#### [Assignment]
Determine the number of lines in the listing below in which the word "back" is present, and state it without comment.

#### [Extracted entries]
######
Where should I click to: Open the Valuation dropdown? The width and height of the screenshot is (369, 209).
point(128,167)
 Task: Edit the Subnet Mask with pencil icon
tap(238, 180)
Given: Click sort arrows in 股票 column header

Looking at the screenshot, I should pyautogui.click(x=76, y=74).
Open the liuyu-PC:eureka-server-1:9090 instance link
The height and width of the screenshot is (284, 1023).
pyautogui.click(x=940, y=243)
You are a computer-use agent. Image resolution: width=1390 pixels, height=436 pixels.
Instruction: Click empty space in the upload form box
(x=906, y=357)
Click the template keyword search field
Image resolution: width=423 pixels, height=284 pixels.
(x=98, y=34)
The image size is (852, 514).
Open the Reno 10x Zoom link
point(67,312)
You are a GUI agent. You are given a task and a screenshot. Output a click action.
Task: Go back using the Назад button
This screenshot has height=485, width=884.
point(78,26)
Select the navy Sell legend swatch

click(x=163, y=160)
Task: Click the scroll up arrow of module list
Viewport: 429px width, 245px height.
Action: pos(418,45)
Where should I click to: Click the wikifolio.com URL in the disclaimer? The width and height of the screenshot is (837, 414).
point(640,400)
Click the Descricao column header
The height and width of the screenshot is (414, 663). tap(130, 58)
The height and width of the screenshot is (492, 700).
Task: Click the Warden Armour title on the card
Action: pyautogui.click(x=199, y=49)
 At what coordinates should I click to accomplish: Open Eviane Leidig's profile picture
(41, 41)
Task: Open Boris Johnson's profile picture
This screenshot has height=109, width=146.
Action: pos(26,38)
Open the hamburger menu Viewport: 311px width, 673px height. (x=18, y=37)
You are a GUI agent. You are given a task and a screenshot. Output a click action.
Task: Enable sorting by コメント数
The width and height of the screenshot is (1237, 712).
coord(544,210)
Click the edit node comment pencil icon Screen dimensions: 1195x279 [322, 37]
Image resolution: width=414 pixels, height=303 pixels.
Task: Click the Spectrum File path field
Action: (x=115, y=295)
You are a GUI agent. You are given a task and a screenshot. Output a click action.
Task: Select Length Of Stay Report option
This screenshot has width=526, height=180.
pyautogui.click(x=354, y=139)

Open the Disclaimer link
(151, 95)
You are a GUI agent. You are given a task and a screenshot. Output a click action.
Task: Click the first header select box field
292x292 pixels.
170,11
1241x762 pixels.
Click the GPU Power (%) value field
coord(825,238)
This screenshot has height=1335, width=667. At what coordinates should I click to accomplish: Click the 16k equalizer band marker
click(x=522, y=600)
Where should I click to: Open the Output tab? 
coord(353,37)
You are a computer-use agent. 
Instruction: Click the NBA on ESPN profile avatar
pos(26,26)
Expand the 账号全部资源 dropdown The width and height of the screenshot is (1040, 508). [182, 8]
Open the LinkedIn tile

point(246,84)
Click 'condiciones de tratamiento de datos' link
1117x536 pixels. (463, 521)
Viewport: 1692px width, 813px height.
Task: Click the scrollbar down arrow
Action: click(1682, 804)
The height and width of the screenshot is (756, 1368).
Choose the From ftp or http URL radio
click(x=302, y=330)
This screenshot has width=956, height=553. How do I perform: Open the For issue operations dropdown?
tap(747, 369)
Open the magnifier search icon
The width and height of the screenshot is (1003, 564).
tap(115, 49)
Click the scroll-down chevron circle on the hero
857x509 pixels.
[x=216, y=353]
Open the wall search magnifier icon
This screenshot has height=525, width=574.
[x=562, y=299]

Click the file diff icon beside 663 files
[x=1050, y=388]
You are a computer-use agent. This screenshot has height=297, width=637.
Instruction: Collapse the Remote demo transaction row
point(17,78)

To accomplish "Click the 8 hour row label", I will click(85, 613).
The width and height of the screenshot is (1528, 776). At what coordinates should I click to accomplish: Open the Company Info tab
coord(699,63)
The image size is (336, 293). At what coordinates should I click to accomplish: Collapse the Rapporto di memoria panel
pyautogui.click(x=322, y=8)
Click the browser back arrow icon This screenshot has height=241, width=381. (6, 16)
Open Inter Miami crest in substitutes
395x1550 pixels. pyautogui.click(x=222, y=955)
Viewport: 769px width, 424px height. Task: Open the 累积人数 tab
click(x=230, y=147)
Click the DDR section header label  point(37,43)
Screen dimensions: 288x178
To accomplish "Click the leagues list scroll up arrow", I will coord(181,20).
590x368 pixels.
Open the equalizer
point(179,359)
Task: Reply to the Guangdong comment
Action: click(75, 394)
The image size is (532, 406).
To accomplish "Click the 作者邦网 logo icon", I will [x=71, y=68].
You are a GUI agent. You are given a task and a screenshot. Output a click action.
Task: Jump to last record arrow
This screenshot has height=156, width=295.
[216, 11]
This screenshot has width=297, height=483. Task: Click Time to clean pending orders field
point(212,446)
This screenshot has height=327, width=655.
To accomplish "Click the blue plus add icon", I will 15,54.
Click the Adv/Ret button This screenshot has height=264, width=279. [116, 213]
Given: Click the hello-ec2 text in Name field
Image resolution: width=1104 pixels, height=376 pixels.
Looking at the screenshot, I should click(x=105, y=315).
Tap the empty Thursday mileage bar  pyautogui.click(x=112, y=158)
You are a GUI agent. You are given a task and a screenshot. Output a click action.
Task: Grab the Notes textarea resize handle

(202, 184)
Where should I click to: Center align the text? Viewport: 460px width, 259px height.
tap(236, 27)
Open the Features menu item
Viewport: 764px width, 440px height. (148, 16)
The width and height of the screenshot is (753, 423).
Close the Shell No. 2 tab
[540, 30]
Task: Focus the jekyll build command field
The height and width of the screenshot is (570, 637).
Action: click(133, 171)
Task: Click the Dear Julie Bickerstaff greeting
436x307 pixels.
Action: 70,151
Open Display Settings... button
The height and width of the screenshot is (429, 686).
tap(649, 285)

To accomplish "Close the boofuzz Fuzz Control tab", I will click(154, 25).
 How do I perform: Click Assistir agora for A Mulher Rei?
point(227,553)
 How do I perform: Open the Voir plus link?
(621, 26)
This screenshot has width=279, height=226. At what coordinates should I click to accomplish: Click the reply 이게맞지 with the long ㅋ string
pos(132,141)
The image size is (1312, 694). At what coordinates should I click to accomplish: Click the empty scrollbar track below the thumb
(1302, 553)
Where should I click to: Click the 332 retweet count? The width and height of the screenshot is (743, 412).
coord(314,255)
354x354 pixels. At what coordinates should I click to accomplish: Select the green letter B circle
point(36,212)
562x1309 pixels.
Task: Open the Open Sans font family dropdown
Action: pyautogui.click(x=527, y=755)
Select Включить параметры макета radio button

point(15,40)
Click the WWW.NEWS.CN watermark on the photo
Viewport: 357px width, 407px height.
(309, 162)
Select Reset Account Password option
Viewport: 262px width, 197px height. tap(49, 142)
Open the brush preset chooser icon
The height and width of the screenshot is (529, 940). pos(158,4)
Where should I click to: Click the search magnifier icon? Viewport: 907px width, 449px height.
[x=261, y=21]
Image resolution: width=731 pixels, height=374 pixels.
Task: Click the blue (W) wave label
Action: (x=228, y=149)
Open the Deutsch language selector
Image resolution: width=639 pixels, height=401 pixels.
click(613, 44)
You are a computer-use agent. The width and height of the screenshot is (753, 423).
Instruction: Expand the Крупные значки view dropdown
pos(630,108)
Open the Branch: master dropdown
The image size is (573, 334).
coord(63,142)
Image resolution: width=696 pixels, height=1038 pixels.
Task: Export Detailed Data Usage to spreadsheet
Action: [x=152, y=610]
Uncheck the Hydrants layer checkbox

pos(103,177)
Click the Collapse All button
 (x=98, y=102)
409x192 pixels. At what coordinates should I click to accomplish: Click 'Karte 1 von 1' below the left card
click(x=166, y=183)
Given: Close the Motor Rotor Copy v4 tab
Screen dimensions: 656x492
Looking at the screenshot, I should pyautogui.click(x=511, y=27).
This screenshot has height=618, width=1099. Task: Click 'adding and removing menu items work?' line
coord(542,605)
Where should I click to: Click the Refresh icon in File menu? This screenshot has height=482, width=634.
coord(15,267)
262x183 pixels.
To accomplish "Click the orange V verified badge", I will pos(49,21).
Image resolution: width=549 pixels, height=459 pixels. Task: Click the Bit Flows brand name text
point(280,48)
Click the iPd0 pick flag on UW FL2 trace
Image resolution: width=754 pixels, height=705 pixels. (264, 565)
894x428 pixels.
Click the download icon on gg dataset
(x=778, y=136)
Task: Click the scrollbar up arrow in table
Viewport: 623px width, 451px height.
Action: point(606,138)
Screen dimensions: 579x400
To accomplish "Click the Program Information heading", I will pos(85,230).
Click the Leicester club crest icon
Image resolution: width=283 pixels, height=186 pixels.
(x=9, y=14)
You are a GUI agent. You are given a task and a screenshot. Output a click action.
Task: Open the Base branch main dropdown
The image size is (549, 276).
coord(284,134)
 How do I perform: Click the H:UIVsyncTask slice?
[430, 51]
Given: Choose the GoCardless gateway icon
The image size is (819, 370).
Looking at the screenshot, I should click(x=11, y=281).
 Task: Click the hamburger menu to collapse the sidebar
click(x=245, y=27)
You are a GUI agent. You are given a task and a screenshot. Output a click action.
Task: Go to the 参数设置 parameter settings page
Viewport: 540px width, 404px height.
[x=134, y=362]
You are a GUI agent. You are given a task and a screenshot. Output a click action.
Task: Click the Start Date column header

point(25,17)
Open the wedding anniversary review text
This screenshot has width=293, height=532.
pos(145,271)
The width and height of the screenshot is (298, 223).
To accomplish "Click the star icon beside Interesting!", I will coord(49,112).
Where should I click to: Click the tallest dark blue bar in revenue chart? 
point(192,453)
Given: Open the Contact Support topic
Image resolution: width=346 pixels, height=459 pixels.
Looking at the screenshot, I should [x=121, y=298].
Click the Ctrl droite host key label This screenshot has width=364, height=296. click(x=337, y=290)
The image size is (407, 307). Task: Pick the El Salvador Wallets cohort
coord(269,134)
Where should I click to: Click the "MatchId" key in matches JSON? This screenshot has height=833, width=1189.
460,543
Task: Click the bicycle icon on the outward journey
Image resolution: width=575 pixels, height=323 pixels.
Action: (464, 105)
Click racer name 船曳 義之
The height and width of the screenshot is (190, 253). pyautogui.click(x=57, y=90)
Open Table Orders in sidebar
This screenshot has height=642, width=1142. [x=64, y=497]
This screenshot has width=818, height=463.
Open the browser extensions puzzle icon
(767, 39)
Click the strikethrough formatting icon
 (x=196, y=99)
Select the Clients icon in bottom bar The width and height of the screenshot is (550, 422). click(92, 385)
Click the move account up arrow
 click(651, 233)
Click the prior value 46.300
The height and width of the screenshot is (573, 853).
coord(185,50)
######
#### [Solution to the exercise]
2